The Federal Circuit began analyzing whether BMI was entitled to challenge the Chamber’s invalidation of Claim 1, now set aside. BMI tried to invoke it Munsingwear Vacation, which allows courts to overturn underlying decisions on matters that have become contentious during their pendency. First, the court found that the board had the authority to invalidate the claim because it had not been definitively set aside at the time of the board’s final written decision. Speaking of BMI Vacation Elekta argued that BMI does not have the right to appeal the decision regarding the voided claim. BMI countered that it suffered damage sufficient to establish standing under Article III because it believed that the examiner could apply a protective foreclosure with respect to other claims in another patent undergoing reexamination. The court was unconvinced by this argument, in part because BMI could not cite any case law applying collateral forfeiture in this manner. The court found that Munsingwear Vacation was unreasonable because the disputed event did not occur during the pendency of the Complaint – it occurred before the Complaint was filed. The court therefore concluded that BMI had no standing to challenge the Chamber’s decision in relation to the claim now set aside.

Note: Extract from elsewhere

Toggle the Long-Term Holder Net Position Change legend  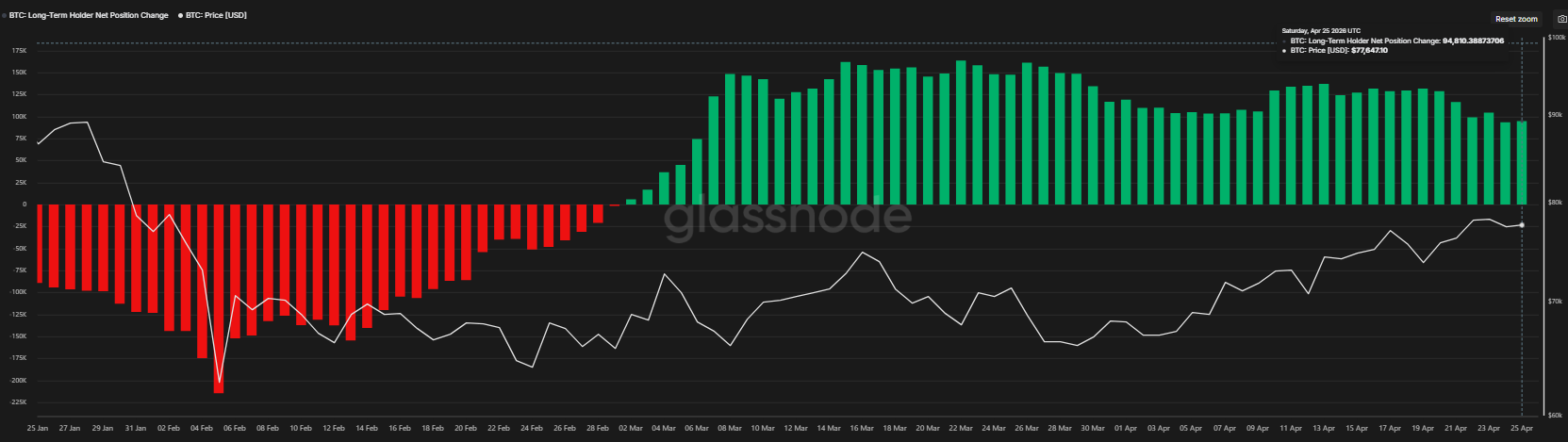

Regarding the other claims that the board considered unpatentable, BMI challenged the board’s finding that a person of average skill must have formal experience in computer programming. The Federal Constitutional Court listed the non-exhaustive list of factors used to determine the required skill level in the field, including “(1) the inventor’s level of education; (2) nature of problems encountered in the art; (3) prior art solutions to these problems; (4) speed with which innovations are made; (5) maturity of technology; and (6) level of education of active workers in the area.” The parties did not provide the board with evidence of these factors, so the board relied on the entire court record to reach its conclusion. Under the principle of substantial evidence, which does not permit a reconsideration of evidence, the court upheld the panel’s decision because it was not unreasonable or unsupported by evidence. The court also considered BMI’s objections to the board’s interpretation of certain claim terms, its findings on the prior art teachings, and its findings on the motivation for the combination. The court found these objections unconvincing and therefore upheld the board’s findings of obviousness.
Practical note: This case raises two important points. First, Munsingwear Vacation cannot be used to overturn decisions where the disputed event occurred prior to the filing of the appeal. Second, where there is clear disagreement about the level of expertise, the parties should present arguments based on the non-exhaustive list of factors identified by the Federal Circuit, particularly where a finding to the contrary would place a party’s expert outside of any of the stated definitions.